Opened 18 years ago
Last modified 17 years ago
#574 closed enhancement
Handle database differences with case sensitivity — at Initial Version
Reported by: | Nicklas Nordborg | Owned by: | Nicklas Nordborg |
---|---|---|---|
Priority: | major | Milestone: | BASE 2.4 |
Component: | core | Version: | |
Keywords: | Cc: |
Description
From the maling list by Bob MacCallum:
- case sensitivity in the reporter ID (external id) column
I get "Error: Duplicate entry 'demoBLANK' for key 2" if I import reporters from this file:
> ATF 1.0 > 27 43 Type=GenePix Results 1.4 > "Block" "Column" "Row" "Name" "ID" "X" "Y" "Dia." "F635 Median" "F635 Mean" "F635 SD" "B635 Median" "B635 Mean" "B635 SD" "% > B635+1SD" "% > B635+2SD" "F635 % Sat." "F532 Median" "F532 Mean" "F532 SD" "B532 Median" "B532 Mean" "B532 SD" "% > B532+1SD" "% > B532+2SD" "F532 % Sat." "Ratio of Medians" "Ratio of Means" "Median of Ratios" "Mean of Ratios" "Ratios SD" "Rgn Ratio" "Rgn R²" "F Pixels" "B Pixels" "Sum of Medians" "Sum of Means" "Log Ratio" "F635 Median - B635" "F532 Median - B532" "F635 Mean - B635" "F532 Mean - B532" "Flags" > 1 1 1 "demoA" "demorep1" 1690 5730 110 183 181 42 59 62 25 100 98 0 276 270 48 64 65 13 100 100 0 0.585 0.592 0.570 0.576 1.357 0.591 0.782 80 621 336 328 -0.774 124 212 122 206 0 > 1 2 1 "demoB" "demorep2" 1910 5730 120 114 137 175 57 61 37 71 21 0 346 341 80 63 65 35 96 95 0 0.201 0.288 0.192 0.209 2.379 0.398 0.094 120 716 340 358 -2.312 57 283 80 278 0 > 1 3 1 "demoblank" "demoblank" 2110 5740 110 145 148 43 63 68 30 92 68 0 208 214 48 69 74 43 98 93 0 0.590 0.586 0.599 0.541 1.987 0.504 0.582 80 566 221 230 -0.761 82 139 85 145 0 > 1 4 1 "demoBLANK" "demoBLANK" 2300 5730 110 185 187 51 59 63 23 100 96 0 298 294 57 64 67 24 100 98 0 0.538 0.557 0.526 0.538 1.599 0.549 0.730 80 590 360 358 -0.893 126 234 128 230 0
However in BASE1 it was possible to import files with problems like this. For example, see
​http://base.vectorbase.org/raw_edit.phtml?i_r=102 (just click ok to log in)
you can compare the imported .gpr file (scroll down to 2 17 20) with the table of data (position 857)
you see that "BLANK" was imported as "Blank" because "Blank" was already in the table.

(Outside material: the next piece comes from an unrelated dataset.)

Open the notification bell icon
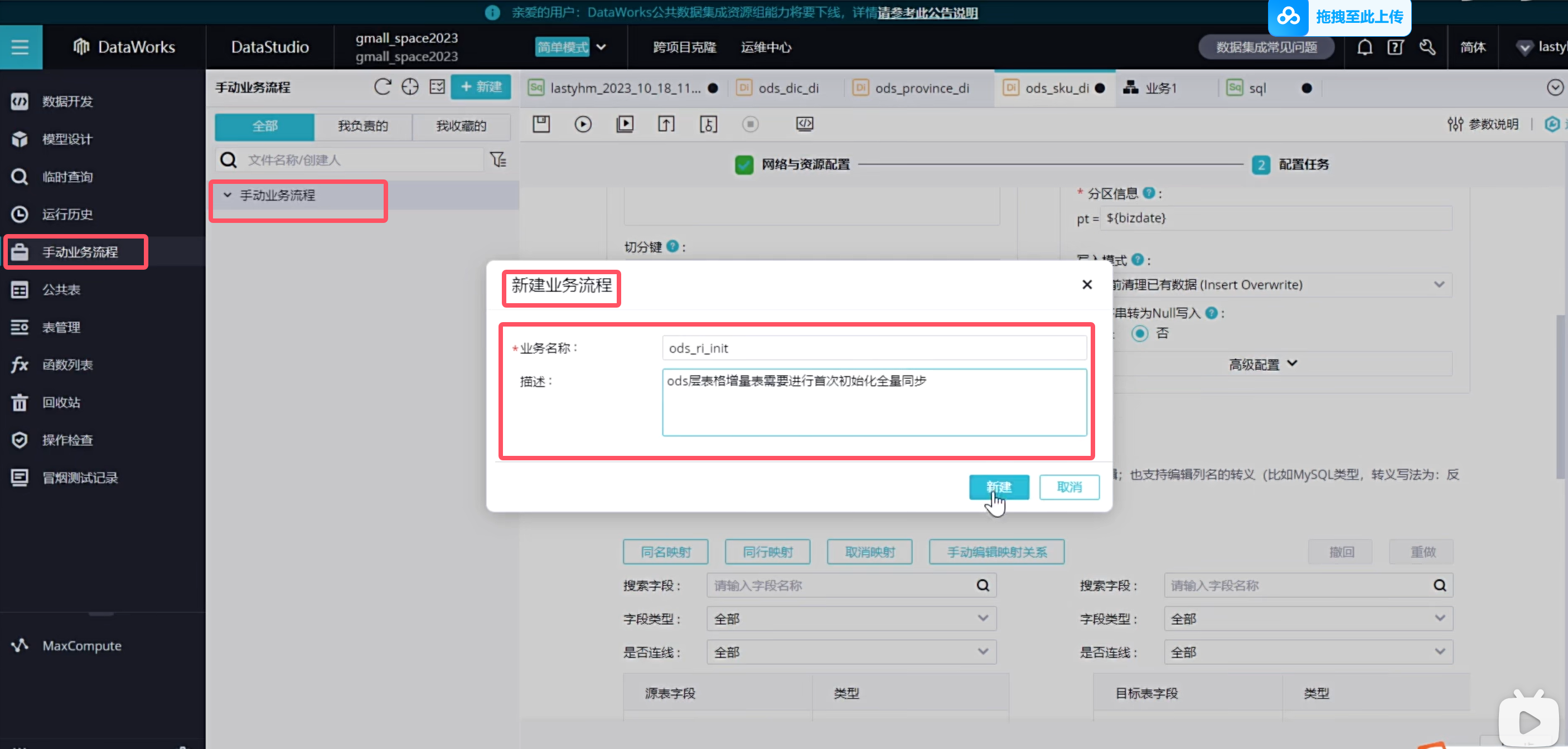Image resolution: width=1568 pixels, height=749 pixels. coord(1364,47)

This problem is affected how the database handles strings. MySQL is case-insensitive. Postgres on the other hand is case-sensitive and the same problem would never have appeared. The important question is if the "demoblank" and "demoBLANK" should be treated as the same reporters or not?
In Postgres they are already treated as different and it would be rather hard to change that. The only way is to convert all ID:s to the same case before storing them in the database.

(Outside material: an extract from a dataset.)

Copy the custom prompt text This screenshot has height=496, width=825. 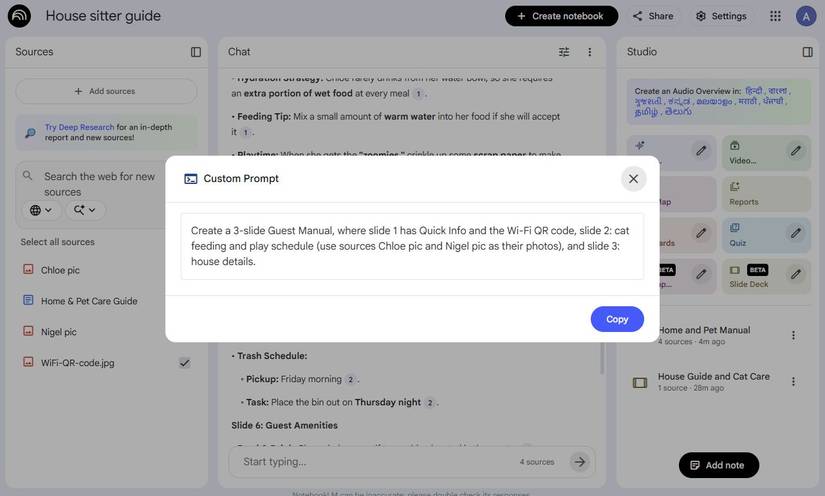617,319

In MySQL they are treated as the same and it is equally hard to change that. The problem appears here because the two reporters are in the same file. If there had been two different raw data files, both "demoblank" and "demoBLANK" would have mapped to the same reporter. The bug in our code is that when the lines are in the same file we do case-sensitive comparison to check what has already been inserted. I'll add a ticket for that as well.